**WHAT IS EXPECTED**
Arrange the data as a Markdown table with the columns Row and Line, numbering each row and leaving out blank lines. Begin at the line that has "The width and height of the screenshot is (1456, 819).", stop after the line that has "[x=499, y=222]", and leave the pictures out.

**Entries drawn from a collection**
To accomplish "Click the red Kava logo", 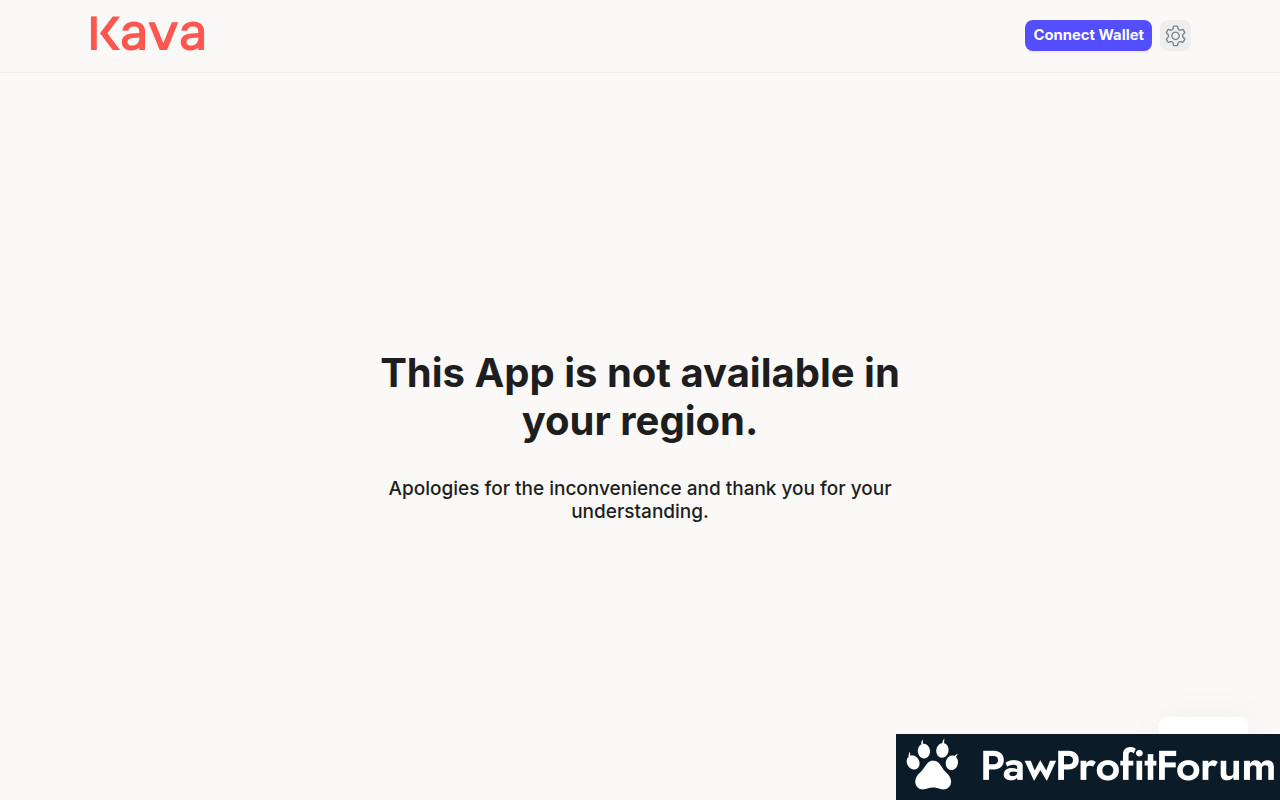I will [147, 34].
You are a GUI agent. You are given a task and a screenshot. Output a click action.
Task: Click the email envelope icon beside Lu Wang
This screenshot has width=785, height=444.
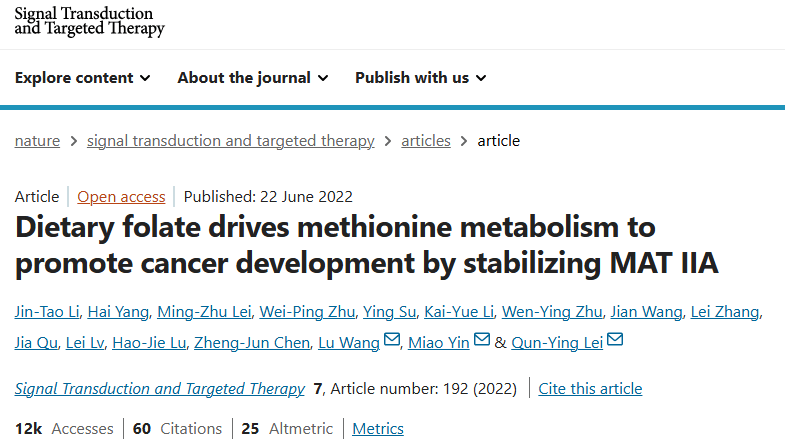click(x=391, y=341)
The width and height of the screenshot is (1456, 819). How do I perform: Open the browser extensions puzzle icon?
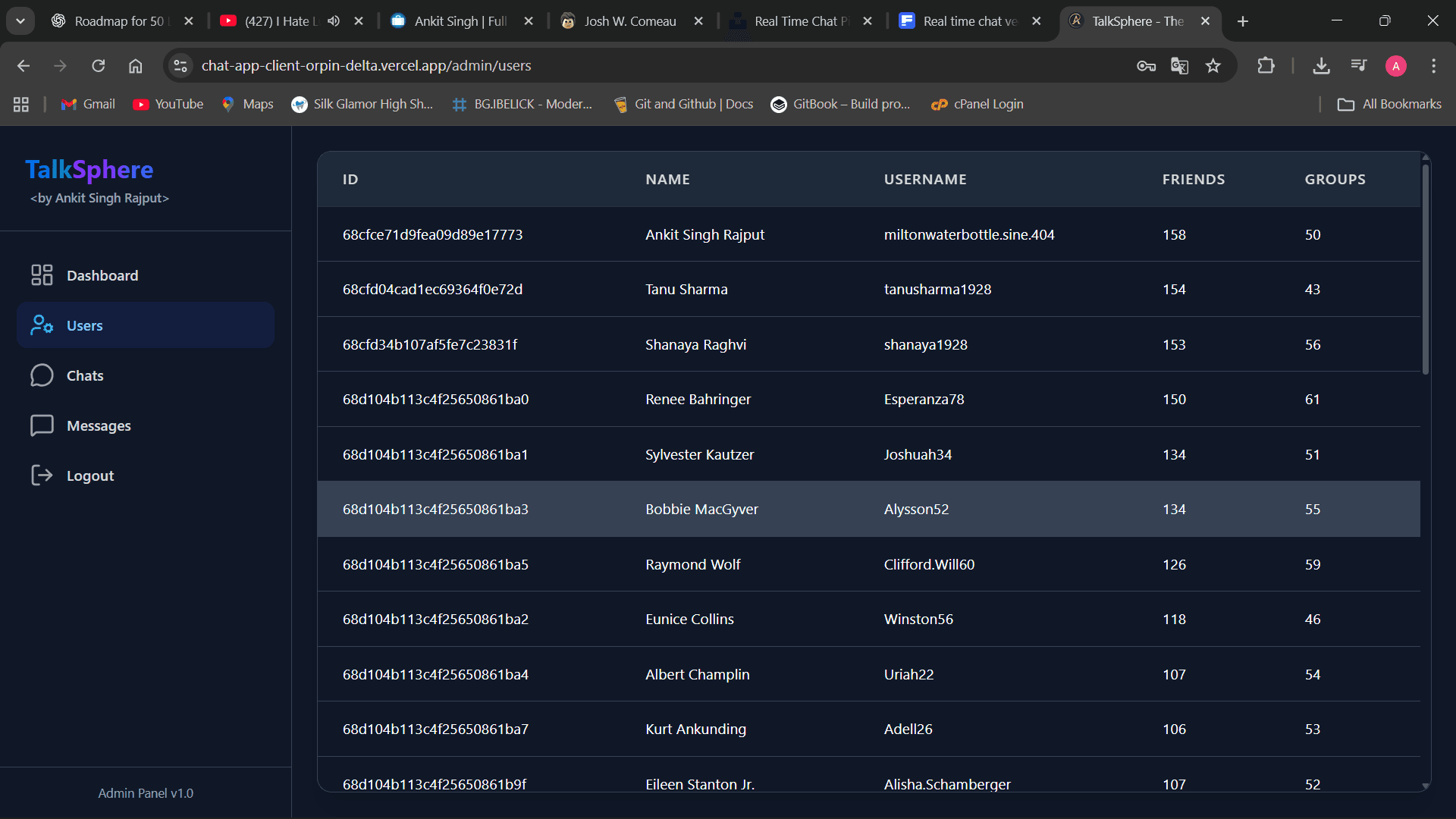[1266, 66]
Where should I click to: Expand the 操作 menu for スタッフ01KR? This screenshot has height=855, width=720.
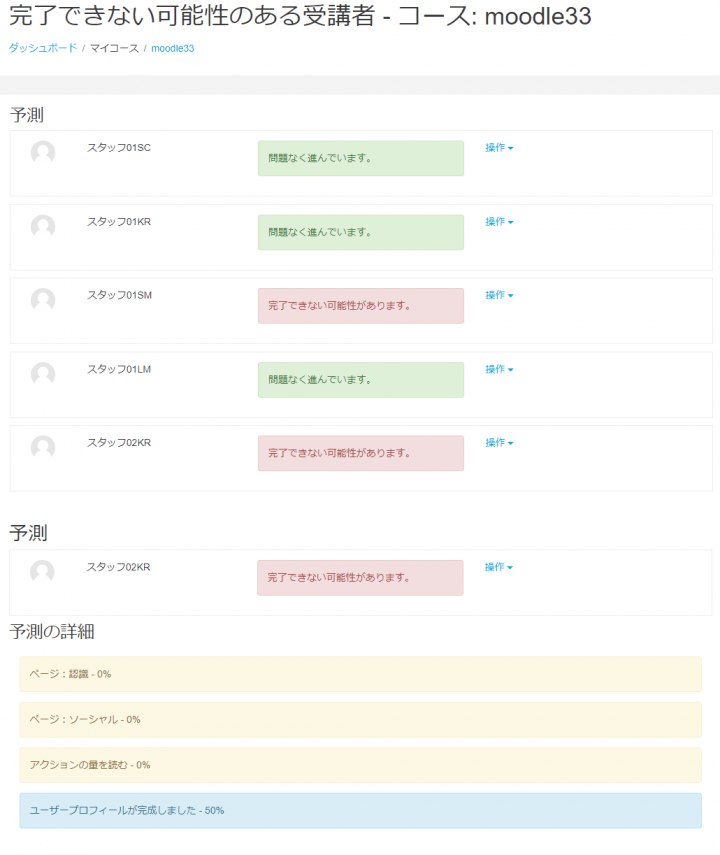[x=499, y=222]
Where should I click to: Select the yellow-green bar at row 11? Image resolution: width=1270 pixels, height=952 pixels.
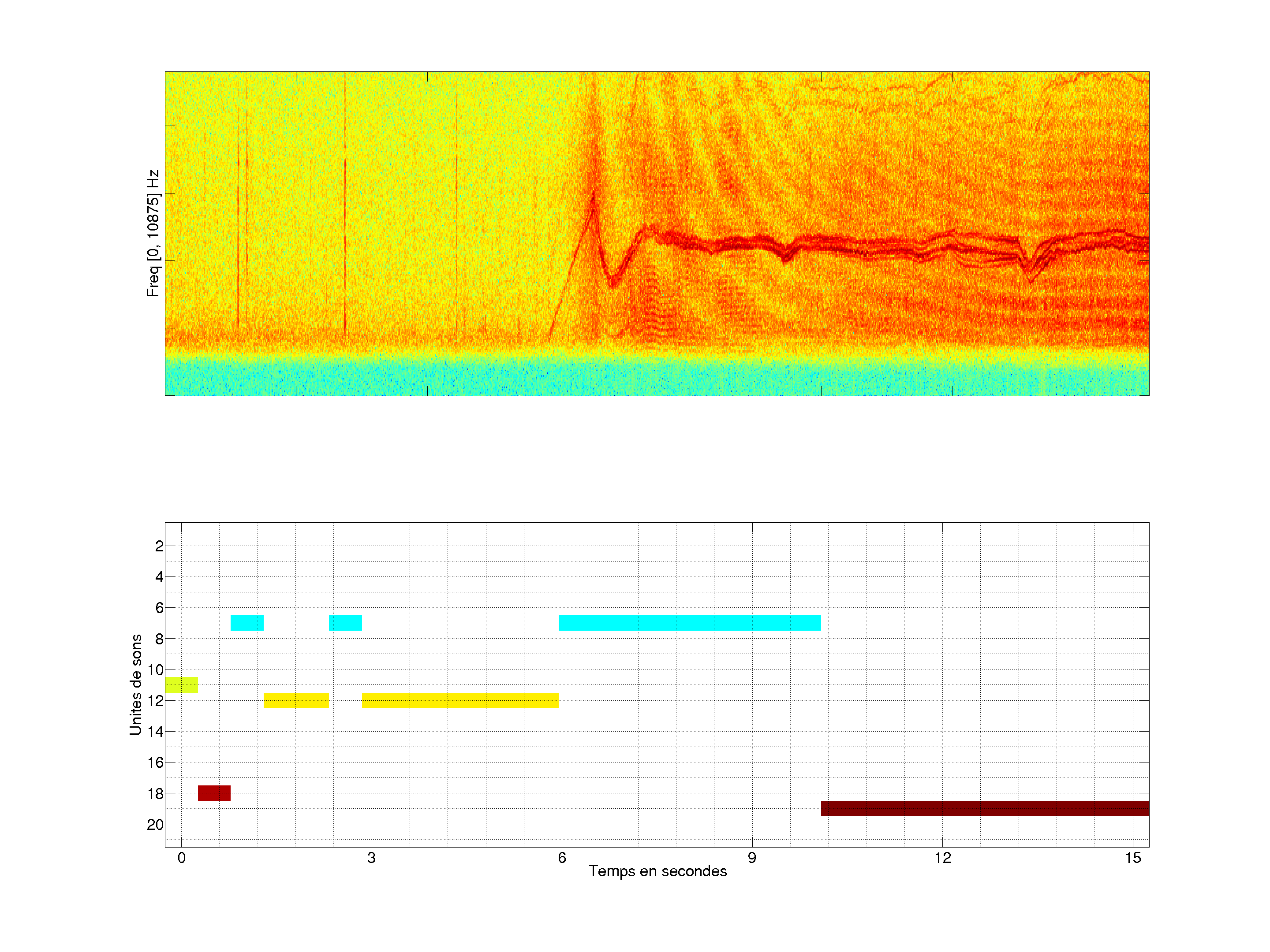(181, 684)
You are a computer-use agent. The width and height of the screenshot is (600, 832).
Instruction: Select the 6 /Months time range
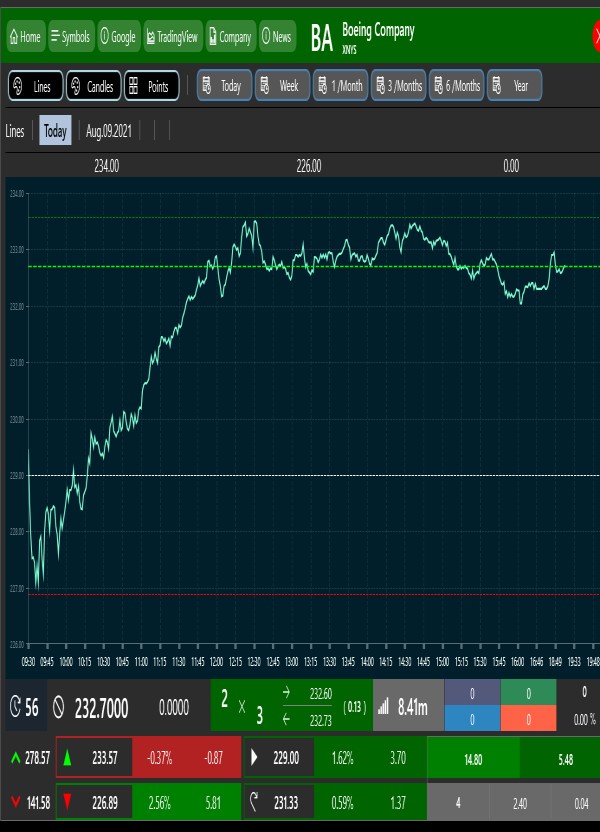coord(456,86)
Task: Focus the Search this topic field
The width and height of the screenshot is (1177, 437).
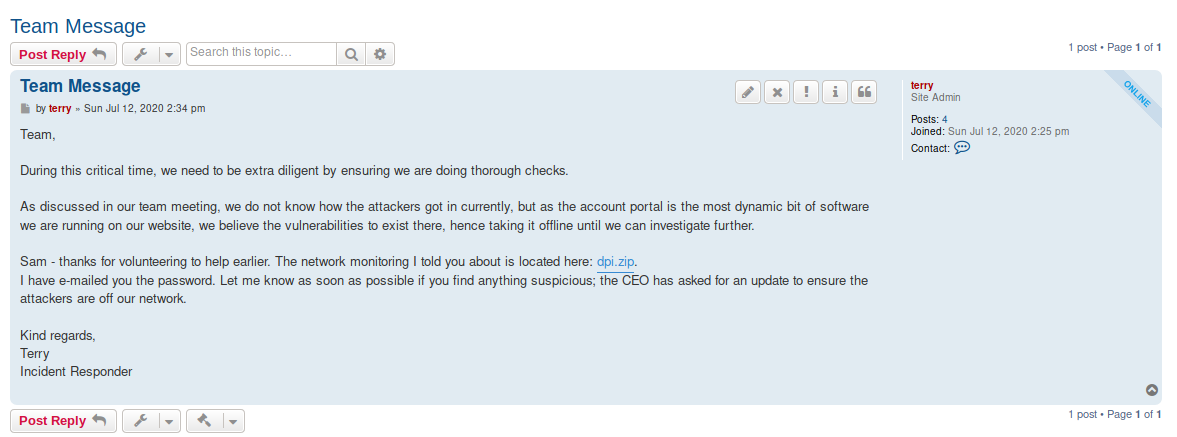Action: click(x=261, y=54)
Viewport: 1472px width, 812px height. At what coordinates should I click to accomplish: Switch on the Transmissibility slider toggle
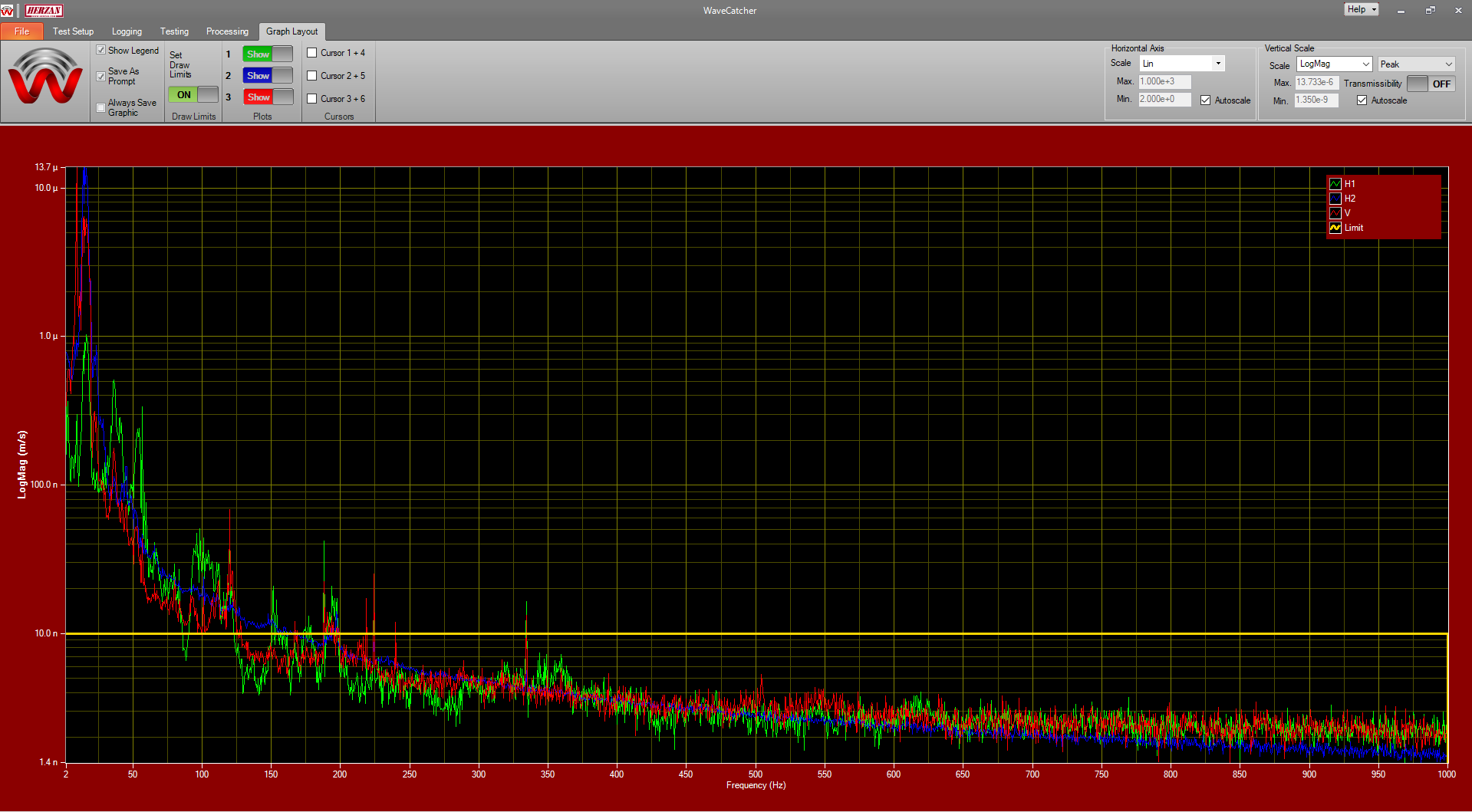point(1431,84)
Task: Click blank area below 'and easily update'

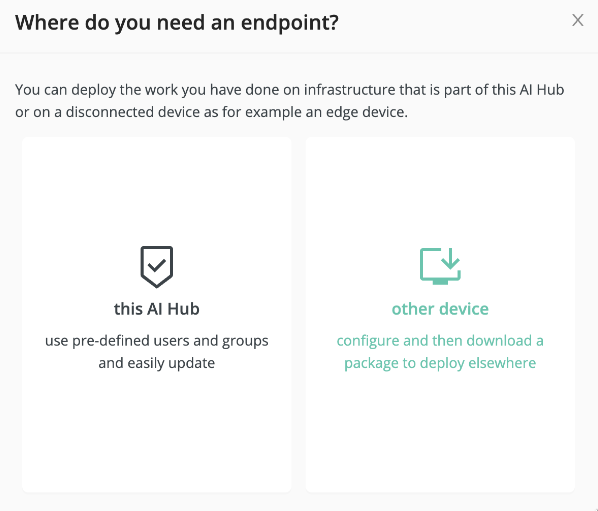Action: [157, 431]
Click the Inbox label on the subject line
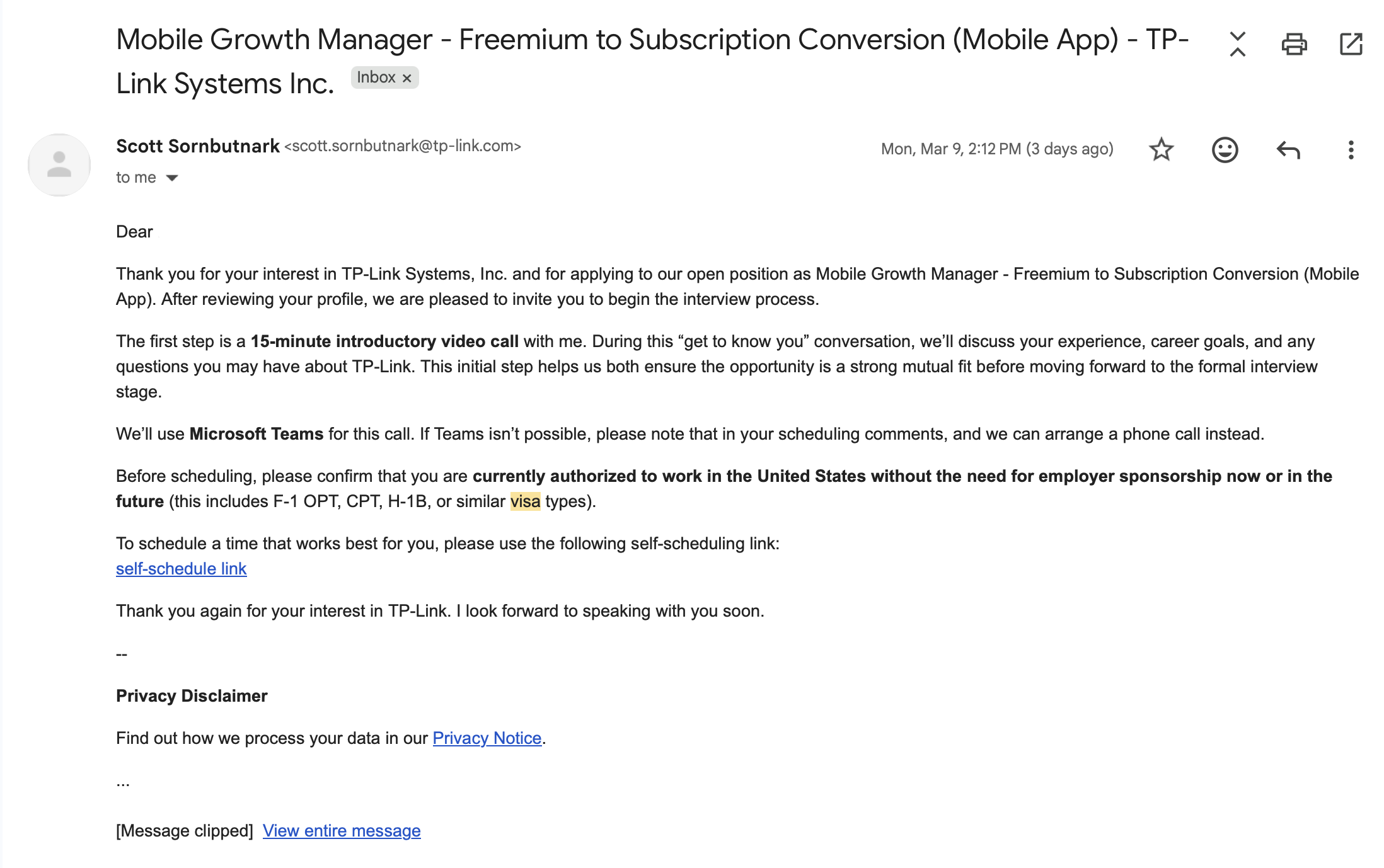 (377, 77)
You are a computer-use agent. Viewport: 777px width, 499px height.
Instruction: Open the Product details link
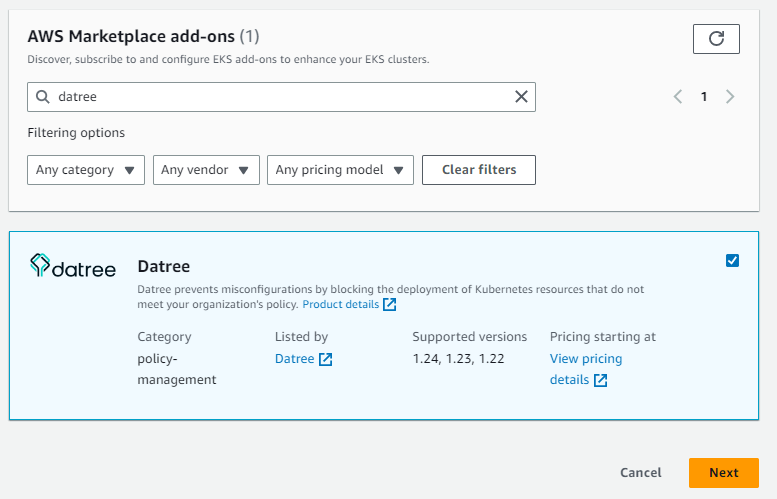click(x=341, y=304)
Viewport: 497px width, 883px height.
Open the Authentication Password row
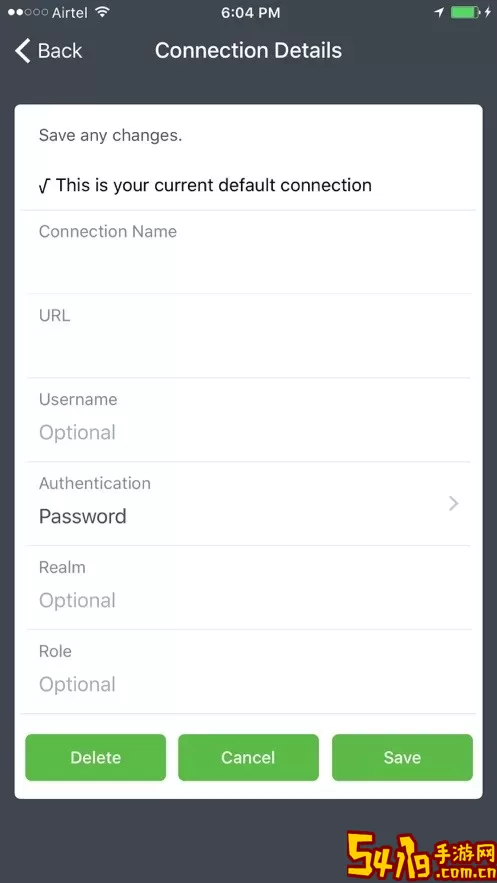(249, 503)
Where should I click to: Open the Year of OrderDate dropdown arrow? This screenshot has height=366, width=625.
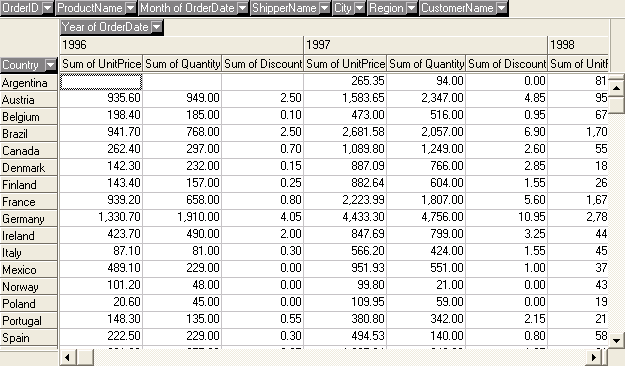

**RESPONSE FOR THIS EXERCISE**
| Row | Line |
|---|---|
| 1 | The width and height of the screenshot is (1456, 819). How do I perform: Open the browser extensions puzzle icon? |
| 2 | [1266, 66] |
| 3 | Where should I click to: Expand the 操作 menu for スタッフ01KR? This screenshot has height=855, width=720. |
| 4 | [x=499, y=222] |